This year marks the fifth anniversary of Rich States, Poor States: ALEC-Laffer State Economic Competitiveness Index. Written by Arthur Laffer and others and published by the American Legislative Exchange Council (ALEC), Rich States, Poor States embodies the policy agenda that ALEC pushes to state legislators: reduction or abolition of progressive taxes, fewer investments in education and other public services, a smaller social safety net, and weaker or non-existent unions. These are the policies, ALEC claims, that promote economic growth.
But a hard look at the actual data finds that the ALEC-Laffer recommendations not only fail to predict positive results for state economies – the policies they endorse actually forecast worse state outcomes for job creation and paychecks. That is, states that were rated higher on ALEC’s Economic Outlook Ranking in 2007, based on 15 “fiscal and regulatory policy variables,” have actually been doing worse economically in the years since, while the less a state conformed with ALEC policies the better off it was.
That is true whether the outcome is growth in jobs or growth in per capita or median income. There is virtually no relationship between the ALEC ranking and state Gross Domestic Product (GDP). Further examination of the predictive power of other key components of ALEC’s rankings (income tax rates, existence of an estate tax, overall tax levels, right-towork status) shows that none had a statistically significant effect on growth in state GDP, non-farm employment, or per capita income.
Further analysis finds that key ALEC-Laffer claims contradict longstanding peer-reviewed academic research on how state economies grow:
- ALEC-Laffer claim that lowering state and local taxes produces much greater job growth; in actuality, such taxes are such a tiny cost factor for businesses, and come with higher taxes on others or lower quality public services, that such a strategy fails (see Chapter 3).
- ALEC-Laffer claim that a low top personal income tax rate is a key to small business success; in actuality, property and sales taxes – ignored by ALEC-Laffer – are far more important issues (see Chapter 1).
- ALEC-Laffer claim that high top personal income tax rates and the presence of estate and inheritance taxes cause large-scale out-migration of high-income individuals; in reality, migration has little to do with taxes, and there is no plausible case for state estate taxes affecting job-creating investment (see Chapters 3 and 4).
- The ALEC report asserts that state tax rates in many instances approach “Laffer Curve” territory, where tax cuts would actually increase tax revenue; in reality, tax cuts reduce revenue and result in the defunding of public goods such as education and infrastructure, which really do matter for economic development (see Chapter 5).
- ALEC-Laffer claim that wage suppression policies (anti-union “right-to- work” laws and the lack of a state minimum wage law) lead to greater job creation and prosperity; in actuality, such laws reduce wages and benefits but have little to no effect on job growth (see Chapter 6).

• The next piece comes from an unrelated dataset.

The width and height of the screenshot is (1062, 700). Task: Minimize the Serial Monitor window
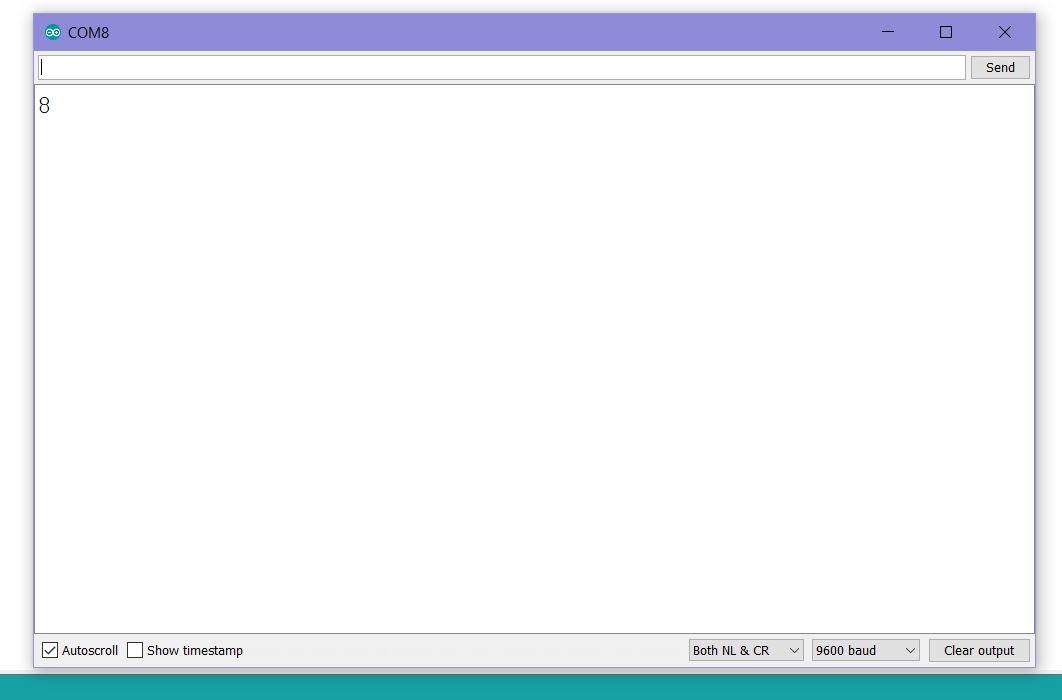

Overall, Rich States, Poor States consistently ignores decades of published research, making broad, unsubstantiated claims and often using anecdotes or spurious two-factor correlations that fail to control for obviously relevant factors. Indeed, the report repeatedly engages in methodologically primitive analysis that any college student taking Statistics 101 would be taught to avoid.

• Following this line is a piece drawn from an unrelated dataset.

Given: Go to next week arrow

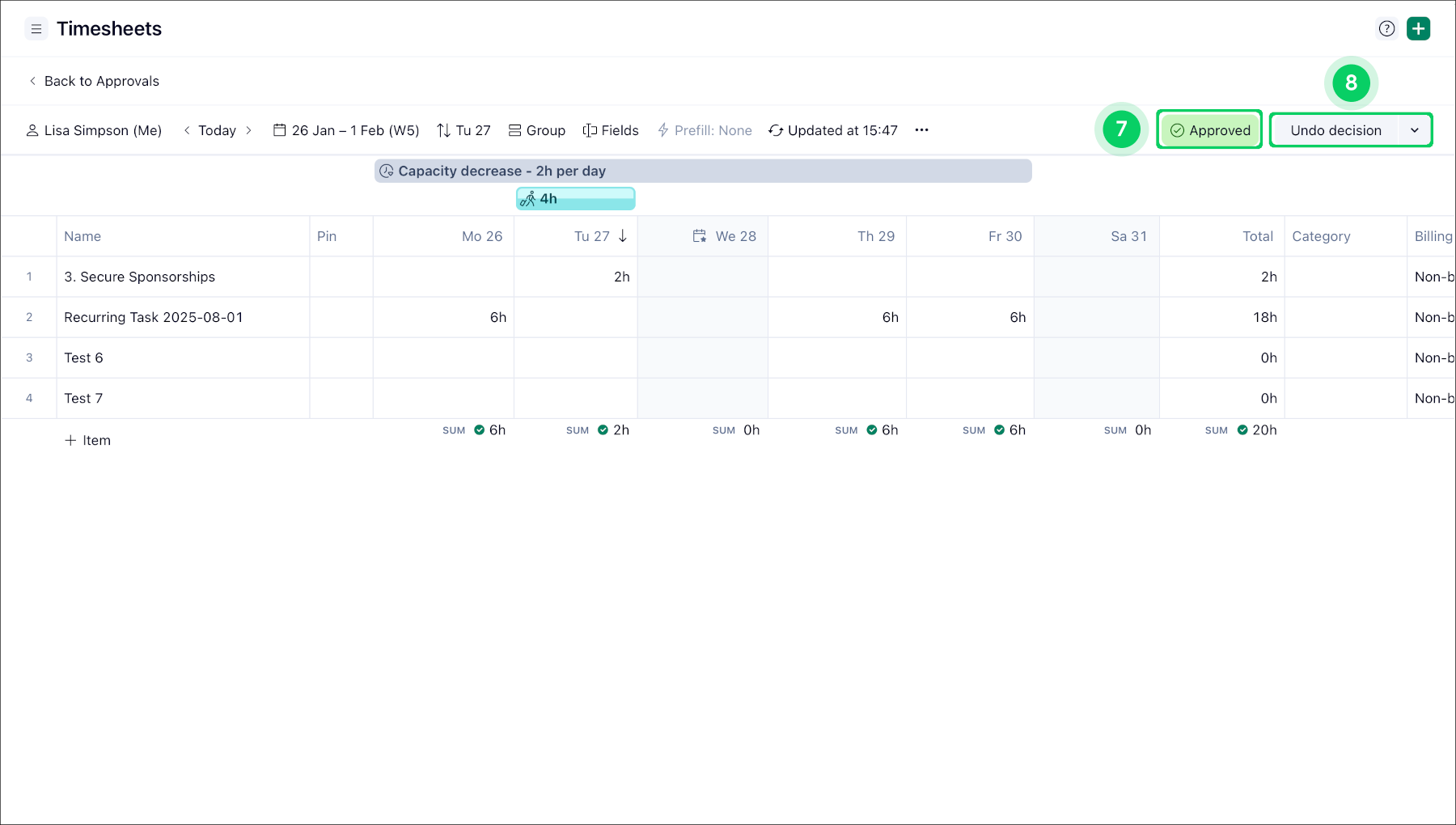Looking at the screenshot, I should click(248, 130).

Consensus academic research derives far more plausible explanations for recent differences in state results. For example, instead of ALEC’s extreme policy recommendations, the composition of a state’s economy – whether it has large or small shares of the nation’s fastest-growing industries – is a far better predictor of job and income growth.
The evidence cited to support Rich States, Poor States’ policy menu ranges from deeply flawed to nonexistent. Subjected to scrutiny, these policies are revealed to explain nothing about why some states have created more jobs or enjoyed higher income growth than others over the past five years.
In actuality, Rich States, Poor States provides a recipe for economic inequality, wage suppression, and stagnant incomes, and for depriving state and local governments of the revenue needed to maintain the public infrastructure and education systems that are the true foundations of long term economic growth and shared prosperity.